I was going to put as much effort into this review as the filmmakers did making it, but I'm more of a professional than that. I generally don't like to bash movies. It's not really what I do. I believe that any film, at any level, takes effort, art, craft, and will to make, and I believe that any expression of this art deserves to be celebrated. In that regard, I can't take anything away from it: Night Swim is, in fact, one of the movies ever made. Beyond that? Not a whole lot more to say.


Retired baseball player Ray Waller (Wyatt Russell) has decided to move his family to a new school district, and they decide to buy a house with a shitty pool in the backyard. His wife Eve (Kerry Condon) is starting a new teaching job while pursuing her master's degree, while daughter Izzy (Amélie Hoeferle) joins the swim team and undersized son Elliot (Gavin Warren) struggles to follow in his father's footsteps as a baseball player. When it turns out that the pool in their backyard is fed from a natural underground spring and has medical healing properties, Ray begins to feel better and better and even dreams of returning to the sport he loves. Unfortunately, the water demands a sacrifice, one that it has received through the ages, and Waller's family could be the ones to pay the price.

Night Swim had all the makings of a good idea. In fact, the short upon which it was based is quite good. Unfortunately, it should have stayed a short, because the long-form product simply doesn't deliver. Light on scares, plot, and overall effort, it's a stereotypical teen horror that fails to live up to even that. It feels like a cash grab, and while it fails at nearly every level, it does succeed in that, making $54 million on its original $15 budget. It's the curse of horror, really: horror is profitable, and it leads to studios making a ton of movies in the genre that we love. However, if films like this make the money that they do, it only further incentivizes studios to put forward the type of low-energy films that they already choose to make.

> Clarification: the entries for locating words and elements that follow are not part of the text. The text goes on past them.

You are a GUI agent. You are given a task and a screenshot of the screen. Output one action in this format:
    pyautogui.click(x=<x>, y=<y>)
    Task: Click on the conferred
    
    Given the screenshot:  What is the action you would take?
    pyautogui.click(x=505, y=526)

There's really not a lot to say about this film, so I will choose to be charitable where I can. The acting is decent, and all of the performers do an adequate job in their roles. The direction is fine, if formulaic, creating some scenes that perhaps in another film, with a different plot, could have been quite effective. That's really where the favorable discussion ends, however. The creatures in the pool, which are varied and discombobulated, most often resemble a bizarre mishmash of the Creature from the Black Lagoon, Swamp Thing, and the Michelin Man. It's certainly... a choice. In a world in which even the shittiest films often have good-looking antagonists, Night Swim fails in even that, delivering a scary movie that is not, in any metric, scary in the slightest.

At the end of the day, horror is horror, and it's always worth it. Even shitty horror movies are worth watching if you love the genre, and rest assured, this one is certainly shitty. The few creepy scenes are decent, however, and the actors and cinematographers do an otherwise passable job. Unfortunately, it's just not a good film on pretty much every level. This movie is literally so forgettable that I forgot I watched it. I knew there was another movie I wanted to write about, but I couldn't for the life of me remember what it was. Perhaps it's best I didn't.


Who this movie is for: Teen horror fanatics, Non-scary horror fans, People with rabies


Bottom line: Night Swim is not a good film. But, it's free to watch, so it has that going for it, which isn't nothing. It's poorly written, the direction is shoddy, and it would've been best left as a short. I hate to rip into movies, but this one is not particularly worth your time. The actors are decent, though, and if you have some kind of preternatural fear of water, maybe it'll be scary to you. Otherwise, this one is a swing and a miss, and it's not even that decent of a swing.